L'Inclusion Index, che misura 24 settori in 14 Paesi, si propone come strumento di misurazione e benchmarking per aiutare le aziende che hanno già attivato seri piani di trasformazione interna e intendono misurare i risultati delle loro iniziative per offrire un contesto lavorativo più inclusivo, sereno e performante. In Italia il 24% degli intervistati pensa che la propria azienda non stia facendo abbastanza per appianare le diversità di genere e promuovere ambiti lavorativi che la sostengano. A livello di Diversity & Inclusion, Canada e USA risultano essere i Paesi migliori nei quali lavorare.

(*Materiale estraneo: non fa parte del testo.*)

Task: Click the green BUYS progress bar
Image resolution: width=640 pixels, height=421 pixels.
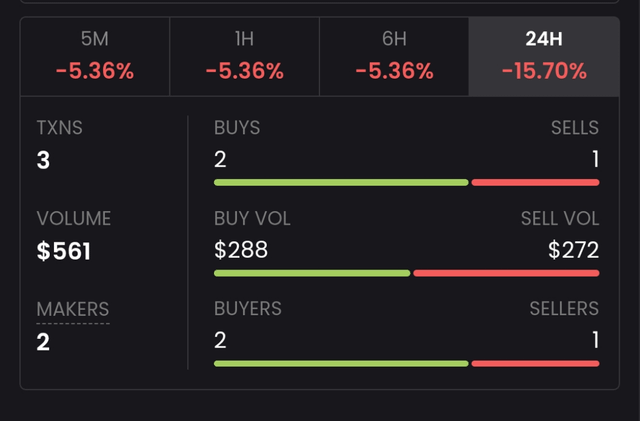Action: point(340,182)
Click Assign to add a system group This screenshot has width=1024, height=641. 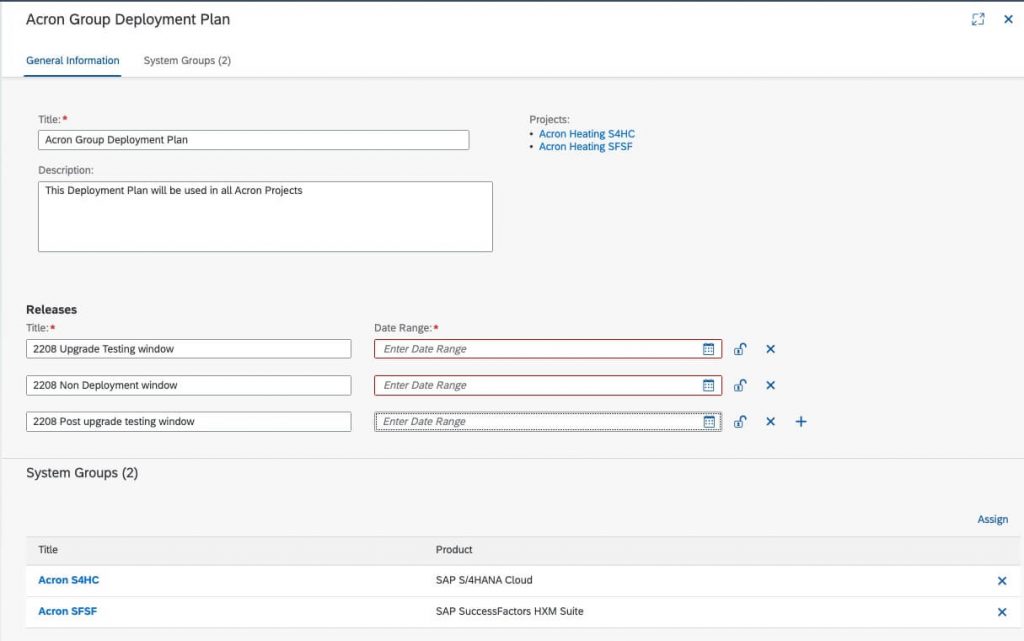click(x=992, y=520)

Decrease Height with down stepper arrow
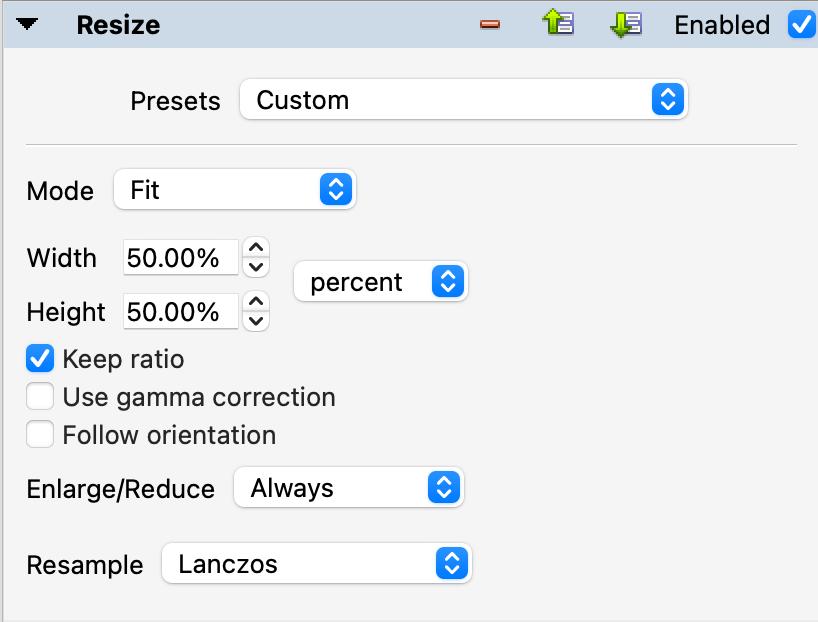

L’Italia è uno dei Paesi più avanzati a livello mondiale secondo
Kantar Inclusion Index, che misura a livello globale il grado di Inclusion &Diversity delle aziende.

Il nuovo tool lanciato da Kantar basato esclusivamente sui feedback dei lavoratori, ha raccolto, finora, l’opinione di 18.000 individui in 24 settori di 14 Paesi, così da creare un nuovo standard internazionale di misurazione del livello di inclusività nel mondo del lavoro.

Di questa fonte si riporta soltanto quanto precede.